お元気ですか?元気です。

 その日私はいつも通り7:30に起き、母がつくる朝食を食べ、普通に学校へ行き、3年の先輩が引退して充実してきたバスケ部の練習に汗を流して、帰ってきてセガサターンしようか、ちょっと前の定期テストで成績落ちてたし中3も目の前だから勉強しとくか、と思ったりして、結局スピッツのCD聴いて寝るような、そんな日だったと思う。

 西方での出来事は異世界のことのように遠く、自分の生活には何ら影響のないものだった。それが16年ののち、これほど近しく痛みと悲しみを覚えるとは。「共痛」とでも呼べば良いのか、痛みや悲しみを共感のベースにして親近感を覚える感情は、「本当のところはわからない」前提ではあるものの、その町で暮らす人たちの、現在の地続きの暮らしに共感しやすい状況を生んだと思う。

 それゆえに、テレビや新聞などマスメディアが取り上げる「阪神淡路大震災」という大文字が、「東日本大震災」が示すそれと同じように、起こったことの断片をスキャンダラスに取り上げていたんだな、ということにずいぶん時間が経ってから気づくことになったし、関西で今日1日を何気なく、いつものリズムの中でちょっとしたハプニングを含みながら、同じ1日を過ごしている人がいる、という事実に気づく。
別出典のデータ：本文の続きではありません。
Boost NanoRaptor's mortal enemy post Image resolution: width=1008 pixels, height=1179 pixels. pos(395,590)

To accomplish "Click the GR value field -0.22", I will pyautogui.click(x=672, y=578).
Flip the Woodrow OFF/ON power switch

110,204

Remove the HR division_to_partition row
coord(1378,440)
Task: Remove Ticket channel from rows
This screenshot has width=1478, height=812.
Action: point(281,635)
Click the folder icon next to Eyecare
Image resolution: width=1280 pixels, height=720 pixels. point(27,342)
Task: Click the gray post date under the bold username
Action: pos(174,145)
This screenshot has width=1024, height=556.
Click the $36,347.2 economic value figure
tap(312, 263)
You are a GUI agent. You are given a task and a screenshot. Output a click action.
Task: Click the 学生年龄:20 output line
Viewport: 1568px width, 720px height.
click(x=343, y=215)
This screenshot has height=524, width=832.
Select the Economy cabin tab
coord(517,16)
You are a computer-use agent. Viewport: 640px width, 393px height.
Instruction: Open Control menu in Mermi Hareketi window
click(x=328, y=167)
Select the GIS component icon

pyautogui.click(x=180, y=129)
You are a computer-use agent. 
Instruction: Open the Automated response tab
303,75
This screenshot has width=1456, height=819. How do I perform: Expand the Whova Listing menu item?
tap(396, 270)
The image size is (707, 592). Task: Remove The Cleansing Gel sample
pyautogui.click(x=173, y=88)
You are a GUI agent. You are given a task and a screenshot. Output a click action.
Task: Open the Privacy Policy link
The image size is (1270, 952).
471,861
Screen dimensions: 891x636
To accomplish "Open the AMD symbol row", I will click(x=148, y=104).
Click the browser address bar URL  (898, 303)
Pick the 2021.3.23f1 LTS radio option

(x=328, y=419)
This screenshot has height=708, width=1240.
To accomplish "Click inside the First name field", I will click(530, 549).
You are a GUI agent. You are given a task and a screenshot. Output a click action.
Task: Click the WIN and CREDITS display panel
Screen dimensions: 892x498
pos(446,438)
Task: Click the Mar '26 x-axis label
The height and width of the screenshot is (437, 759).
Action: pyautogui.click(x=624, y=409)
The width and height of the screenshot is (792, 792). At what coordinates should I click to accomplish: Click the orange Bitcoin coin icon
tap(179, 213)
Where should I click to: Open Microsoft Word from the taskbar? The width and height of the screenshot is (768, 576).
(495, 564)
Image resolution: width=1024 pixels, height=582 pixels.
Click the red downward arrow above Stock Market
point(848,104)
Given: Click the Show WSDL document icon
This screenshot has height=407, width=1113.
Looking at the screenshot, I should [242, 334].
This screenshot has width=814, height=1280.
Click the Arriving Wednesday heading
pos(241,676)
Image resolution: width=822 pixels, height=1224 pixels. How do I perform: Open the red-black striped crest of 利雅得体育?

西の土地で、そういう1日を過ごしていることを教えてくれることがありがたい。コロナ禍以降、平熱であることは誰かに会うための条件になっているけれど、大きな出来事に遭遇した体験であるからこそ、より遠くの人にじわりと伝わるためには、ある程度「熱を合わせる」ことをした方が、よりうまく伝わる気もする。平熱、大事。

 顔が浮かぶあの方や、あの人・・・。お一人ずつ見えるように、数100kmを越えて手を振りたいような、ぐっと黙って地続きの日を共有するのが心地よいような、そんな気のする1月17日です。

 妙なご縁ですけれど、人付き合いがうまくない東北人ですけれども、これからも仲良くしていただけたら、嬉しく思います。
 猪の肉だの、米だの野菜だの、うめぇもんいっぺぇ用意してかせでけっから、たまに遊びに来たらいいっちゃね。